Imatinib, known commercially as Gleevec, worked best when combined with the chemotherapy paclitaxel to slash the incidence of bone metastases and the size of tumors in mice injected with a multiple-drug resistant form of prostate cancer. Tumors were found in only 4 of 18 mice treated with the combination, median tumor weight was one tenth of a gram, and the cancer spread to the lymph nodes in three cases. Tumors grew in all 19 control mice, their median tumor weight was 1.3 grams, and all metastasized to the lymph nodes.
This extremely drug-resistant form of the cancer, designed by the research team to emulate the grim clinical reality of prostate cancer that has spread into the bone, successfully warded off the combined medications in lab experiments, said Isaiah J. Fidler, D.V.M., Ph.D., chair of the Department of Cancer Biology and director of the Cancer Metastasis Research Center at M. D. Anderson.
"Why, then, did it work so well in the animal? Because we didn't attack the tumor, we attacked the blood vessels. We target and destroy the vasculature that provides oxygen and nutrients to tumor cells," said Fidler, the paper's senior author.
Fidler and colleagues show in the JNCI paper that imatinib killed tumor-related blood vessel (endothelial) cells by inactivating the platelet-derived growth factor receptors (PDGF-R) on the cell surface. This prevents the receptor's activation either by PDGF binding to it externally or by a signal generated internally by the cell.
Activation of PDGF-R stimulates the birth of new blood vessels, promotes cell division and migration, and inhibits a protective form of cell suicide known as apoptosis, all harmful effects in the service of a cancer cell.

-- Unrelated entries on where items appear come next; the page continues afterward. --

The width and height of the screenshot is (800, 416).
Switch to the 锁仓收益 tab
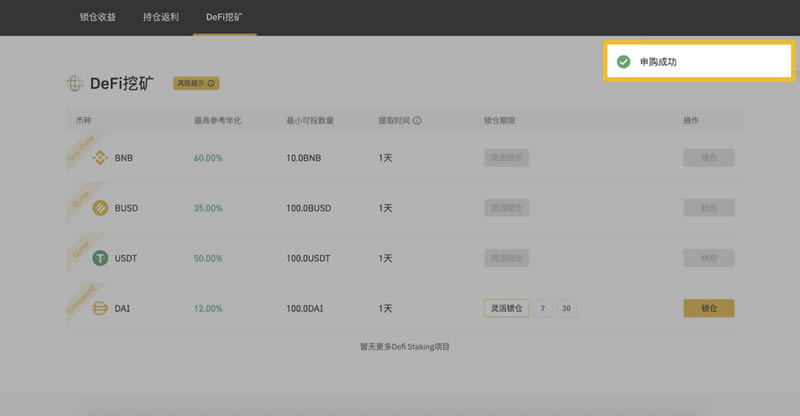pyautogui.click(x=98, y=18)
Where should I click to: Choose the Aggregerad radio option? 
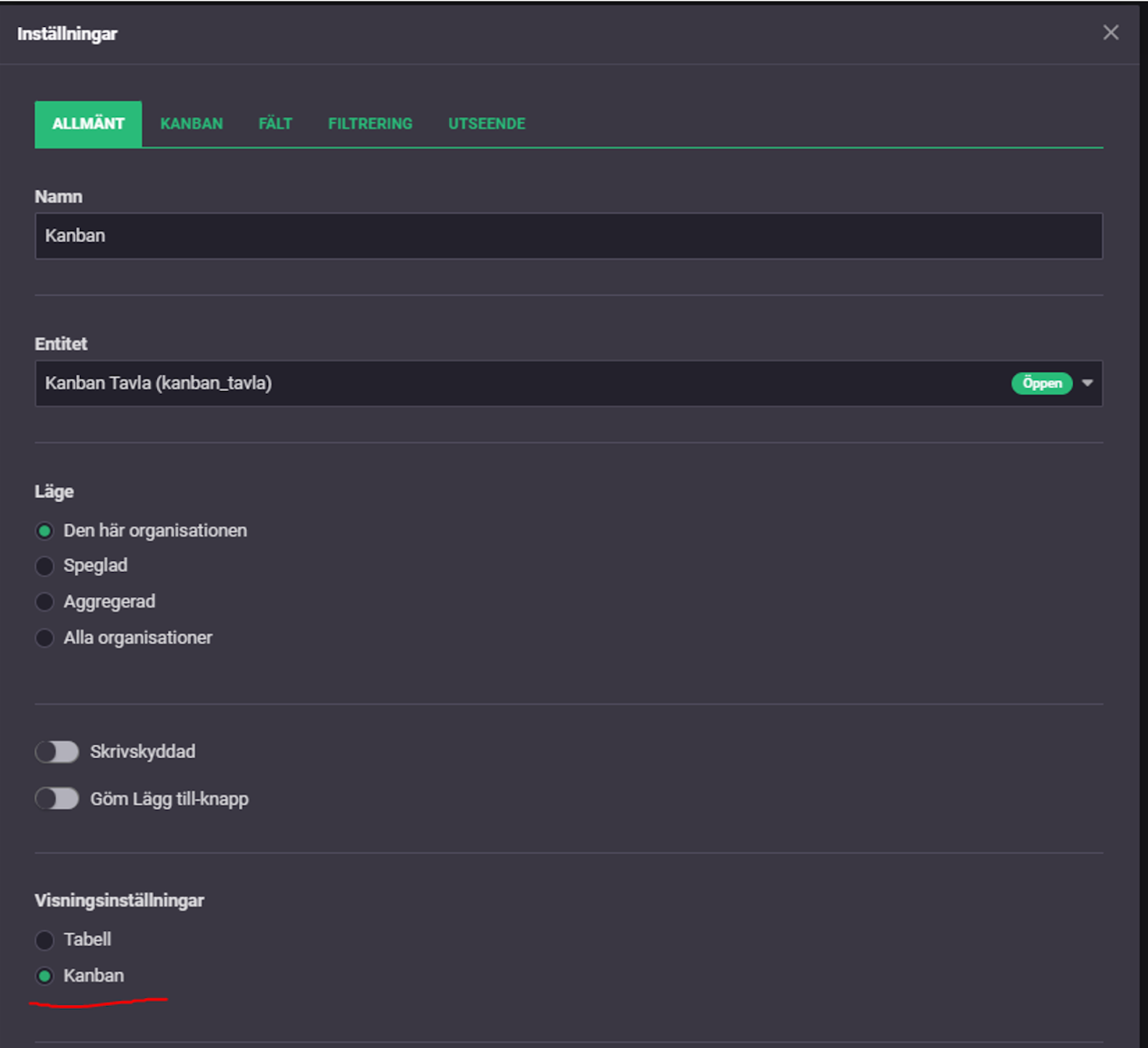[44, 602]
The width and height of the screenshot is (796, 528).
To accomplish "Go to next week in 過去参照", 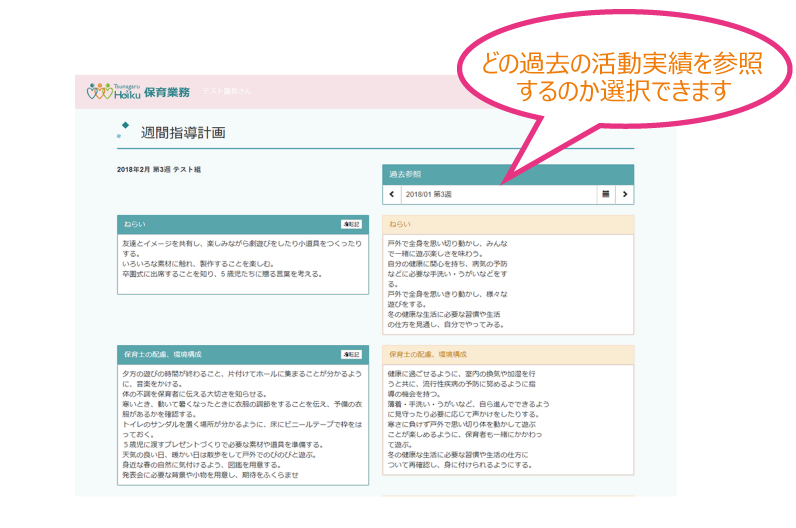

With imatinib preventing activation of PDGF-R, Fidler said, the endothelial cells died by apoptosis first, with tumor cells following suit one to two weeks later.
Fidler said the findings are a vibrant example of the "seed and soil" hypothesis in metastasis - the deadly spreading of a cancer from its organ of origin to other organs, a process that kills 90 percent of all patients who die from their disease.
In landmark findings, Fidler and colleagues demonstrated that the vast majority of cancer cells that depart a tumor die swiftly once in circulation and that metastases originate from less than 1 percent of a cancer's cells and even can arise from a single cell.
When these metastatic "seeds" enter circulation, they still need to find the exact microenvironment that permits them to grow. For prostate cancer, the second-leading cause of cancer death among men, that microenvironment is the bone.